[Saved data entries]
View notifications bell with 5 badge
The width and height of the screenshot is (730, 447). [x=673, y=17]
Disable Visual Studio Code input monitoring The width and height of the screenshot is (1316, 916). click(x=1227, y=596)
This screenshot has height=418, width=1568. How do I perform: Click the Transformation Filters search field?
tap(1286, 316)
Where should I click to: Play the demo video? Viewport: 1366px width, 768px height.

---

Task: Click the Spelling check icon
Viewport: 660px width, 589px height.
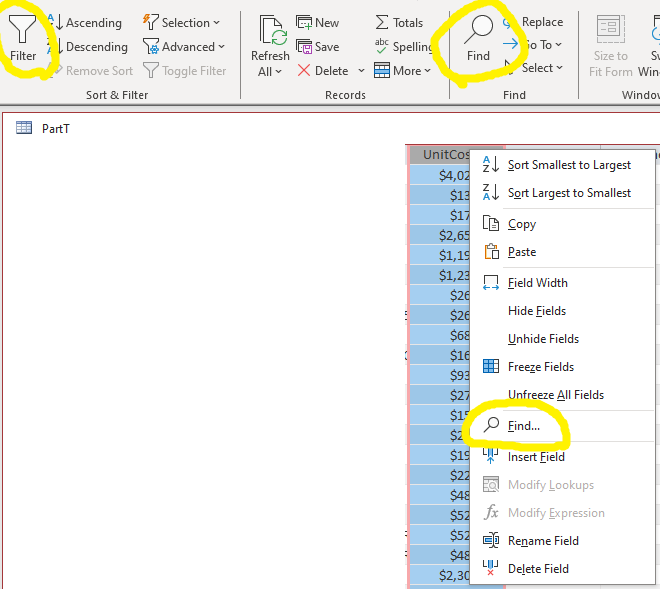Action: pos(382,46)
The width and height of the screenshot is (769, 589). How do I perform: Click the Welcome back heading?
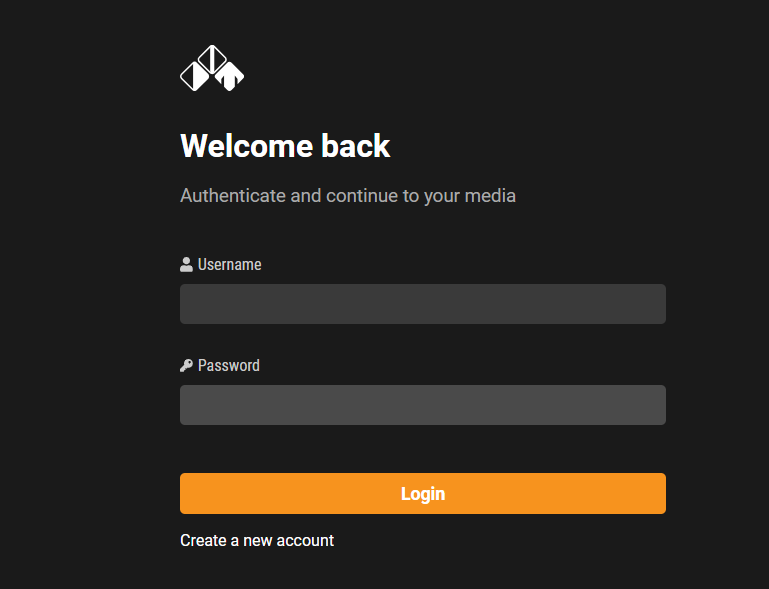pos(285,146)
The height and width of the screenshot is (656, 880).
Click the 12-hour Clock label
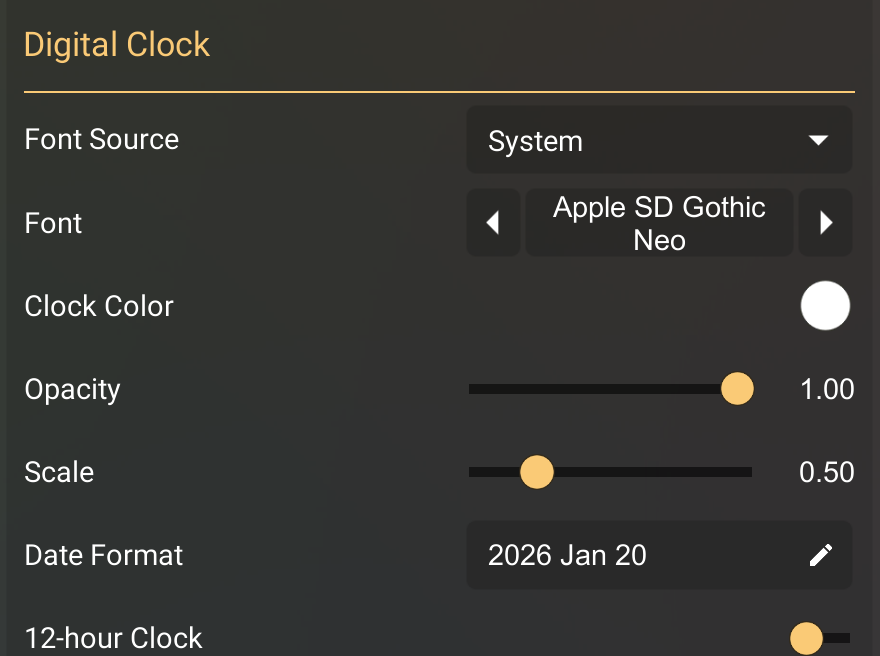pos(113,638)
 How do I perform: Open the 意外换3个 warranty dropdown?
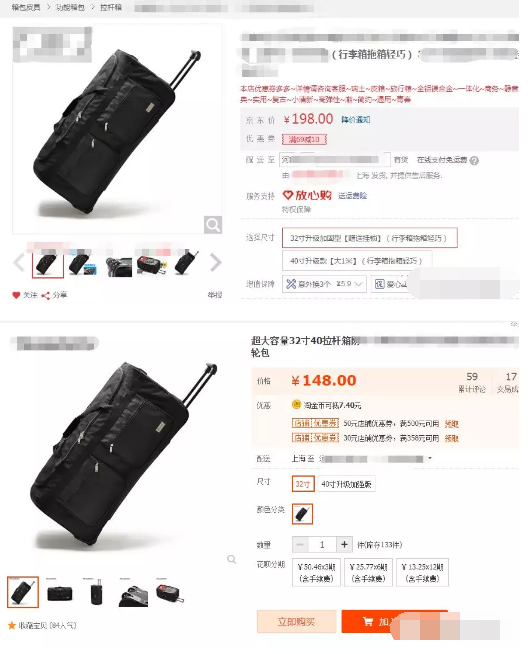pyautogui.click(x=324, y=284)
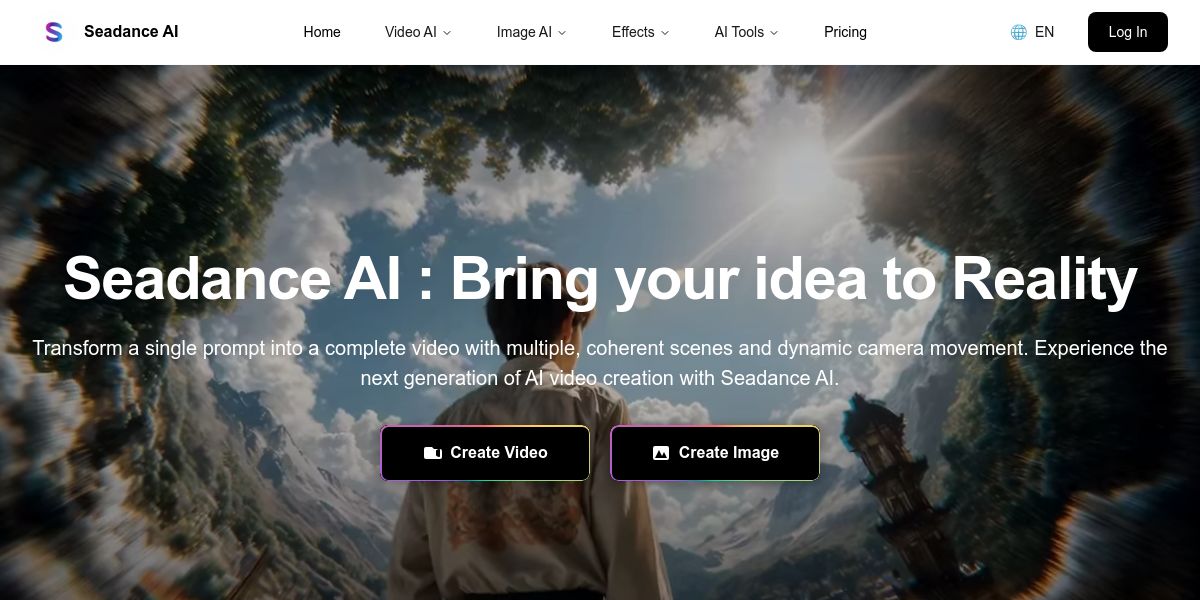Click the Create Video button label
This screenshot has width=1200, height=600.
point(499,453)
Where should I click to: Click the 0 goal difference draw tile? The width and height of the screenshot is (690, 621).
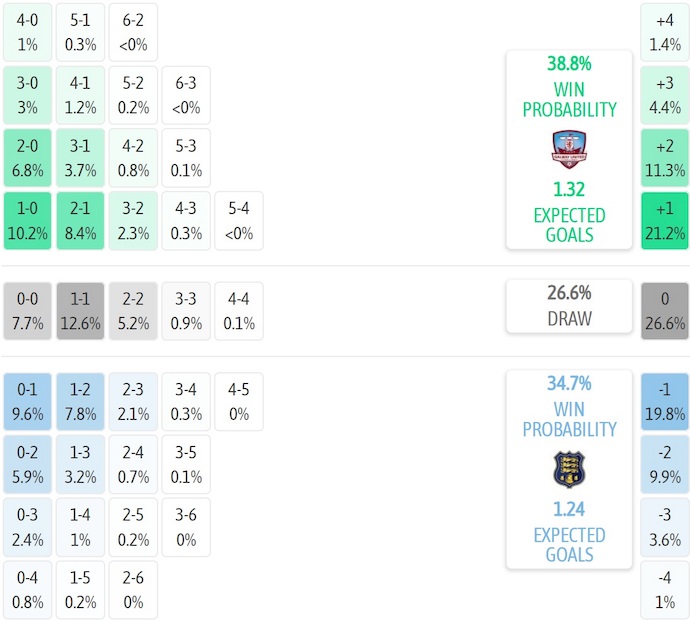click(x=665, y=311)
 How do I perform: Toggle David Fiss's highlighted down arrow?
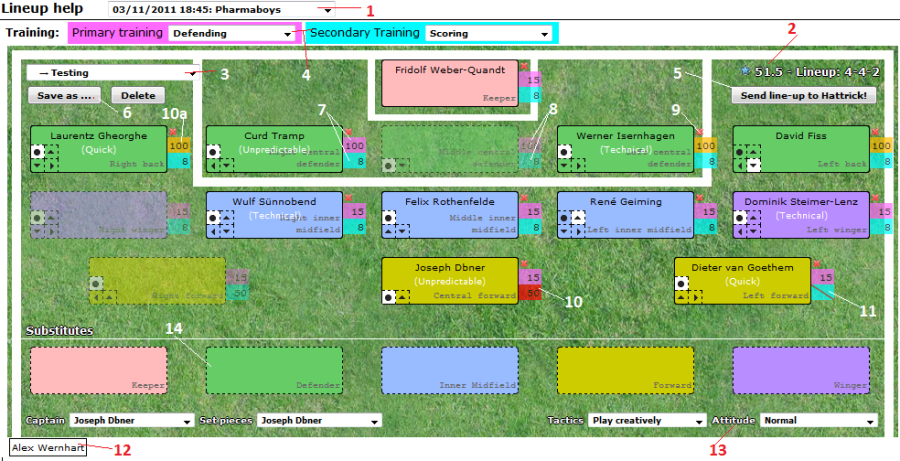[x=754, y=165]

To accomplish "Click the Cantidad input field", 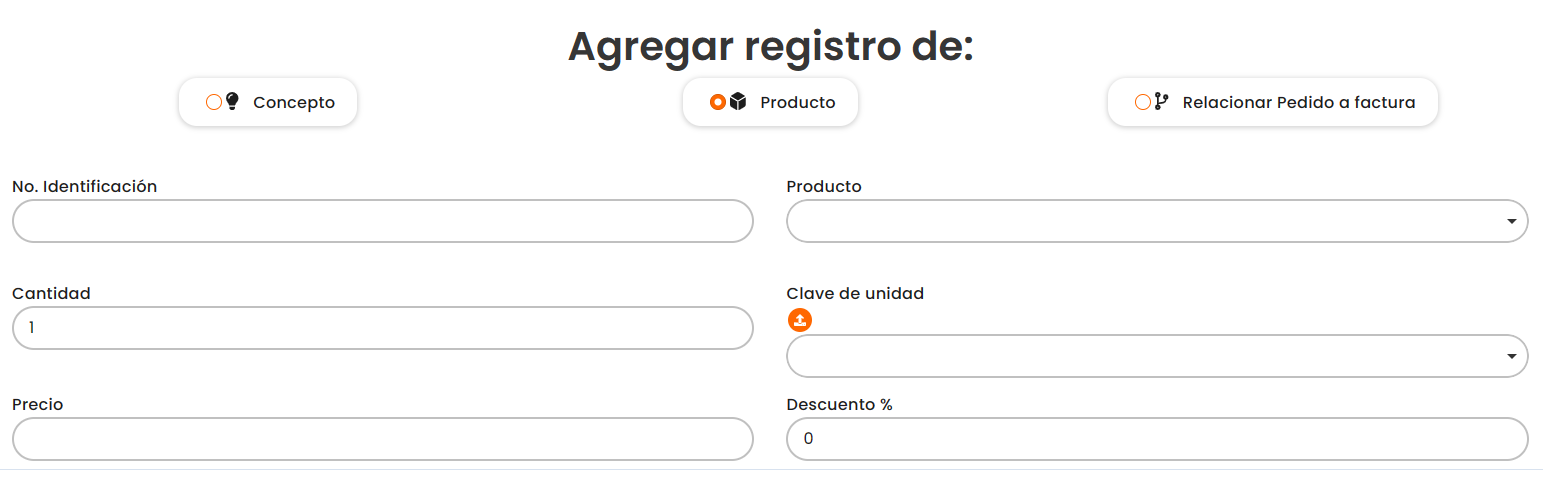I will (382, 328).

==

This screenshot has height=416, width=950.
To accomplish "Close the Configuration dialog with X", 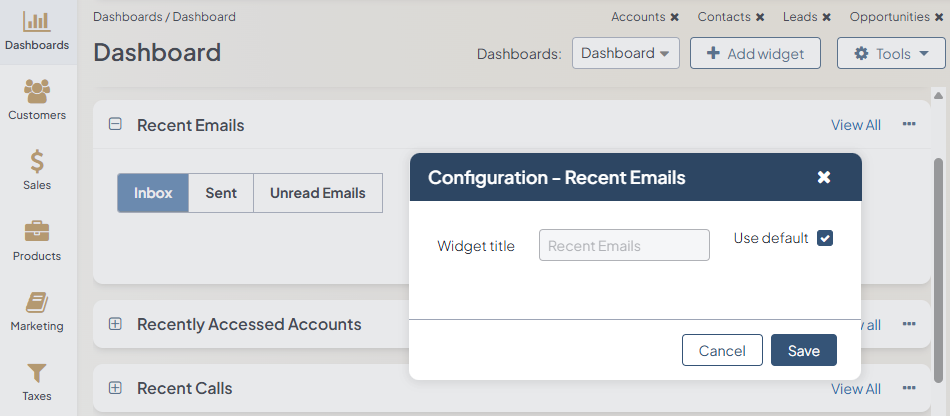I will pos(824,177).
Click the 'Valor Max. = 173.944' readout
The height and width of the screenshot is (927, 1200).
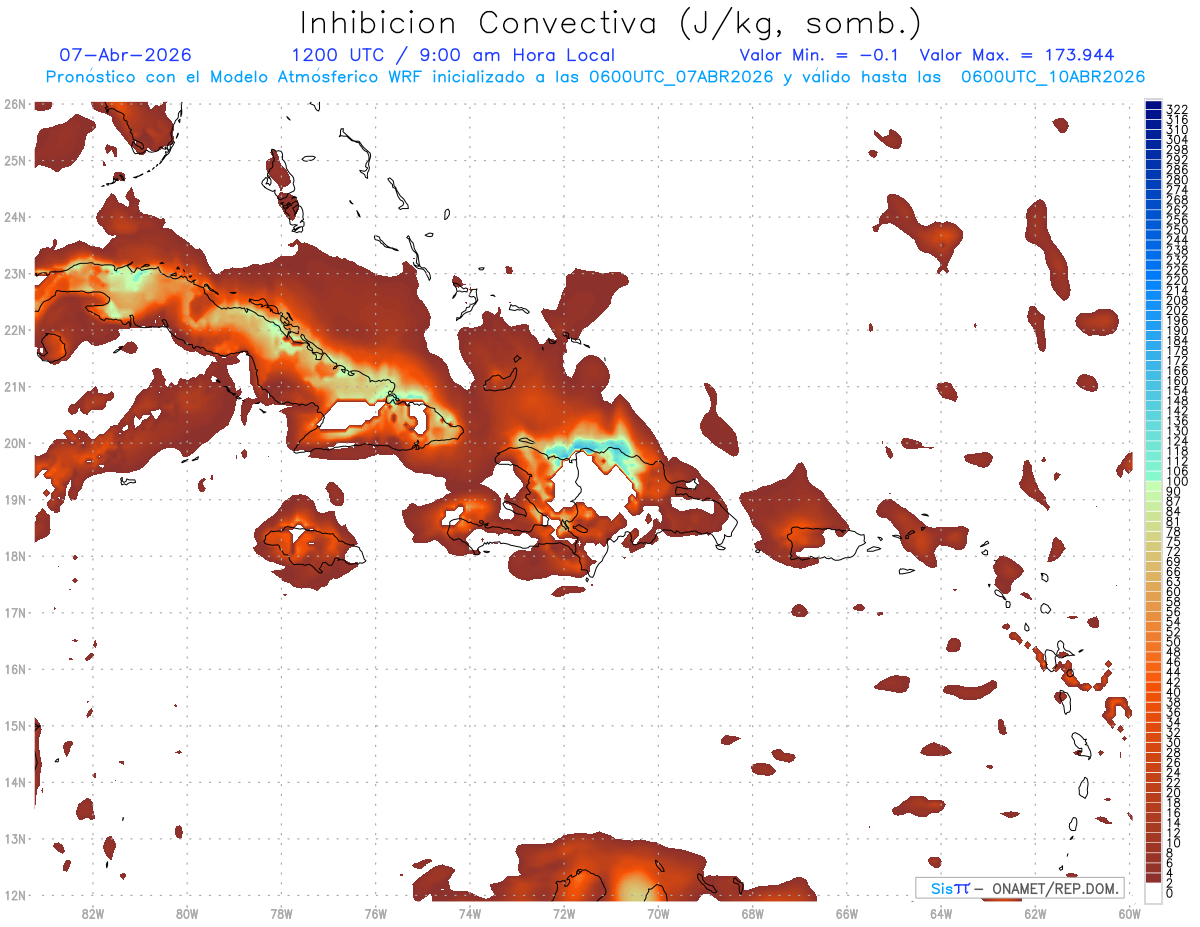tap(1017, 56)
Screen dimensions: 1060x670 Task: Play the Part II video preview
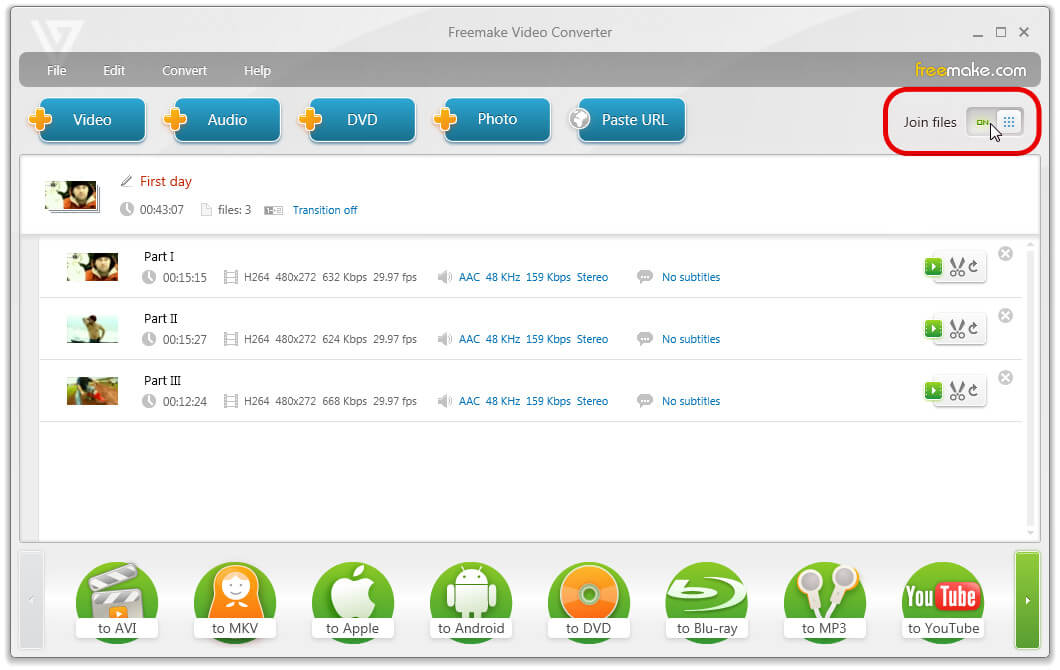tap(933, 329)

• [ASSIGNMENT]: Using the data above, transcribe the lines that run from the line with "View notifications bell with 5 badge" to the line with "Where should I click to: Play", both ends kept, and output nothing else.

• [RESULT OF THE EXERCISE]:
View notifications bell with 5 badge
The width and height of the screenshot is (730, 447). [x=673, y=17]
Disable Visual Studio Code input monitoring The width and height of the screenshot is (1316, 916). click(x=1227, y=596)
This screenshot has height=418, width=1568. How do I perform: Click the Transformation Filters search field?
tap(1286, 316)
Where should I click to: Play the demo video? Viewport: 1366px width, 768px height.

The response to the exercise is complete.